Bro, that is just insane, one of them commented.

“It is insane,” I confirmed automatically.

Sounds of other students were only mumbles. The world continued to revolve as if we were only feet from space; its stars, its breathtaking and airless expanse. My feet scraped over the stonework. A meteor passed right over a classroom and curled up excitedly into the air until fizzling to death quite audibly. Overhead, a star erupted and the ground rumbled with the vibrations.

With the stars explosion was another flurry of cosmic dust to sprinkle the air. I put my hand through one of the clouds and cleared it like fog from my face. The vivid colors spotted me until I became an abstract artist’s canvas. None of them noticed.

My friends were within arm’s reach with me at their heels. They were talking of something beyond superficial, so far outside of thinking that it seemed as obvious and plain as a dying yard of grass.

My head looked to the heavens instead. I could not listen.

We went down a flight of outdoor steps, into another floor with more classrooms and a library. Everyone was walking normally …

Until a shriek came from one I did not know, and it echoed until I’m sure the whole world had heard it. A girl’s screech at the front of the crowd.

My friends hurried to the noise, and I followed slowly with an impassive expression. Wind the color of silver came from my right and enveloped my body, so much that I was held there for a moment, until I continued. In my peripherals two planets were waltzing, and stars complemented them with sprightly dances.

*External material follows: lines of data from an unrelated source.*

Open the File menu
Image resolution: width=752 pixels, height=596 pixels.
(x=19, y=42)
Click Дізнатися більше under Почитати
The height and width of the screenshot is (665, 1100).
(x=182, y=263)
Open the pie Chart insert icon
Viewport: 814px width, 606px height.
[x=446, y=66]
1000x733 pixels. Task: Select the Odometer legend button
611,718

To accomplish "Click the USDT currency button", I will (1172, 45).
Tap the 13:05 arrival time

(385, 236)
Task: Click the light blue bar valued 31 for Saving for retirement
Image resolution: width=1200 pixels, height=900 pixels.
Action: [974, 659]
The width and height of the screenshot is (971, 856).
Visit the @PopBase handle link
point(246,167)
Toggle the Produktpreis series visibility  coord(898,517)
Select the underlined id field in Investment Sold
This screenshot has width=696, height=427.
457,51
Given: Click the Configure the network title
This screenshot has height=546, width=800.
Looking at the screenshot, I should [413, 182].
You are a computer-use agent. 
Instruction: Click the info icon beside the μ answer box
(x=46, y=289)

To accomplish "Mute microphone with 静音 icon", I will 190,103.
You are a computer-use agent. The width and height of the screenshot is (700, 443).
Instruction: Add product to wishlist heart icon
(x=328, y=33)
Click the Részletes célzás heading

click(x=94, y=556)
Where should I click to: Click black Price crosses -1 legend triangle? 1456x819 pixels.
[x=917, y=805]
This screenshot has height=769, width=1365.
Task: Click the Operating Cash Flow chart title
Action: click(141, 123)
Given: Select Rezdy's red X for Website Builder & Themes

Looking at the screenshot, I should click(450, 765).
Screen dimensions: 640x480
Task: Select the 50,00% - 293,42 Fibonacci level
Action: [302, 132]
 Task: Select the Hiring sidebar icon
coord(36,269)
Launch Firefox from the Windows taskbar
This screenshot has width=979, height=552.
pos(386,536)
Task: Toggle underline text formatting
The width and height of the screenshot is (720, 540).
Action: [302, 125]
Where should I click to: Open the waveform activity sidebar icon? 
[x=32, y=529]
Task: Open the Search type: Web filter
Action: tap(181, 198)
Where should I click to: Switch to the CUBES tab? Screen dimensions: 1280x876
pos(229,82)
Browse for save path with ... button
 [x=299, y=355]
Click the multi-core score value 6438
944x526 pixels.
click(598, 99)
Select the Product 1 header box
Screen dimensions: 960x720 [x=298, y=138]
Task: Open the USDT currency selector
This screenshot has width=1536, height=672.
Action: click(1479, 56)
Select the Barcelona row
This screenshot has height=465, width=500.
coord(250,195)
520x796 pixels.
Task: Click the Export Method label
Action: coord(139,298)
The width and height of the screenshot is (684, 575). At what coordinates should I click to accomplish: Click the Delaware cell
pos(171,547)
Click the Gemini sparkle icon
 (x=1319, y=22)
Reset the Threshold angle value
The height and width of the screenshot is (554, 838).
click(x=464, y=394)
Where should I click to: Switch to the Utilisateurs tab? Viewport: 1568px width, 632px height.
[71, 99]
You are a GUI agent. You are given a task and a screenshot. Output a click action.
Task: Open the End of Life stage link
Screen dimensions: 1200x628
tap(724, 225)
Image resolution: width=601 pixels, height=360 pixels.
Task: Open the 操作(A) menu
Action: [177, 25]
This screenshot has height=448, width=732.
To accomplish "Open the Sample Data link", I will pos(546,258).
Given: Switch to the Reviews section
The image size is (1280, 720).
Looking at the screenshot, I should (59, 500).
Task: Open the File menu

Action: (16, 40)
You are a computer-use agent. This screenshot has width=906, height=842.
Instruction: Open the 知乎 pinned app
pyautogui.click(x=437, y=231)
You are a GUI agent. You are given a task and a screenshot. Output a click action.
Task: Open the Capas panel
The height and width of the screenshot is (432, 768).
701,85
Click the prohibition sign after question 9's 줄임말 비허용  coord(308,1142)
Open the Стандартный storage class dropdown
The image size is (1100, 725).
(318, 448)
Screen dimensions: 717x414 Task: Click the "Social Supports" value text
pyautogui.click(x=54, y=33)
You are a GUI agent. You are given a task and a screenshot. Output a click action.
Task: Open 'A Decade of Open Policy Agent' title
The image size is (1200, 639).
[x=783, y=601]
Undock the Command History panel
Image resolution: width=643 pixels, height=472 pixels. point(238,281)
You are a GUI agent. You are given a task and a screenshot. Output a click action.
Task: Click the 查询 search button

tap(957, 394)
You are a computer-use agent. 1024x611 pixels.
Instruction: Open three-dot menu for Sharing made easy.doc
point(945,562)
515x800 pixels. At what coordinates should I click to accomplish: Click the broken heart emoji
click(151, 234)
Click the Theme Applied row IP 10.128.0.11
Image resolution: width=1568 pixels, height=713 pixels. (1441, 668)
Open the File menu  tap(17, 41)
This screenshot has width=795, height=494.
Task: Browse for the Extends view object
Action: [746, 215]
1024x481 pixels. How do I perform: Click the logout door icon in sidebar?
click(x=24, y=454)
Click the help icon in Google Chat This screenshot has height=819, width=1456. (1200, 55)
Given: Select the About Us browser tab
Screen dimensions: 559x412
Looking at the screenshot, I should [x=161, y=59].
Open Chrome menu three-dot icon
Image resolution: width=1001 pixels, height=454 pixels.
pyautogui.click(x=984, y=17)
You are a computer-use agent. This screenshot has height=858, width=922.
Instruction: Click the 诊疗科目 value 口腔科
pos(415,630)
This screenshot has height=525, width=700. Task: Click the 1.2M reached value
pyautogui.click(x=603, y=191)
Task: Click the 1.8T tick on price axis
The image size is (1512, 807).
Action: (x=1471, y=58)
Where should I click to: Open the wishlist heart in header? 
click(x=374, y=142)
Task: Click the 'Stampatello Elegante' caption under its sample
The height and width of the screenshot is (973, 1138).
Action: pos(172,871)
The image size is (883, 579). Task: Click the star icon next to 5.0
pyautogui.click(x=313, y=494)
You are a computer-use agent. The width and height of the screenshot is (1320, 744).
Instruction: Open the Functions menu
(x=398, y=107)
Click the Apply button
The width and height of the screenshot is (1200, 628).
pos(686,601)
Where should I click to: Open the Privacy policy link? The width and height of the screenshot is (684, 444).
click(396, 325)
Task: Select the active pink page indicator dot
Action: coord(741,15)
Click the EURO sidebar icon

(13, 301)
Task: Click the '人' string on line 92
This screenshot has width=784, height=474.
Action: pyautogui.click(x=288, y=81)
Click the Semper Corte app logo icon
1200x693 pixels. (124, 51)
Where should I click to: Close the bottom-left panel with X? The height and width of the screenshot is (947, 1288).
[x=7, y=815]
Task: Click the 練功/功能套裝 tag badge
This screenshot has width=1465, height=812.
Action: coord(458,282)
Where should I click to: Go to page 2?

My friends pushed through backpacks and baggy sweatshirts, stray hairs and wide eyes until they reached the small space the crowd had left empty.

Samantha covered her mouth with her hands, and the two other friends of mine looked only for a moment before staring away into the crowd. They all cursed incessantly and said things that I didn’t hear clearly. Time was singing away, and I could scarcely see it all unfold before me.

A subtle curiosity came from in me; a ghost just materializing.

I drifted through them all, until I stood right there in front of the library with them, Samantha doubled over and shaking.

I saw it: my body, sprawled on the concrete. My dark hair had the grace to cover my unclosed eyes, though my lips were parted and there was blood coming from my ear. Besides the mangled spine I seemed peaceful, at rest. I glanced up at the roof of the building, then back down to something I couldn’t call ‘me’ anymore.

Oh my god, someone said, that is just crazy.

“That is crazy,” I muttered.

Though no one heard.


The author's comments:
This was derived by the urge to write, to do something creative with my time whilst being stuck at school.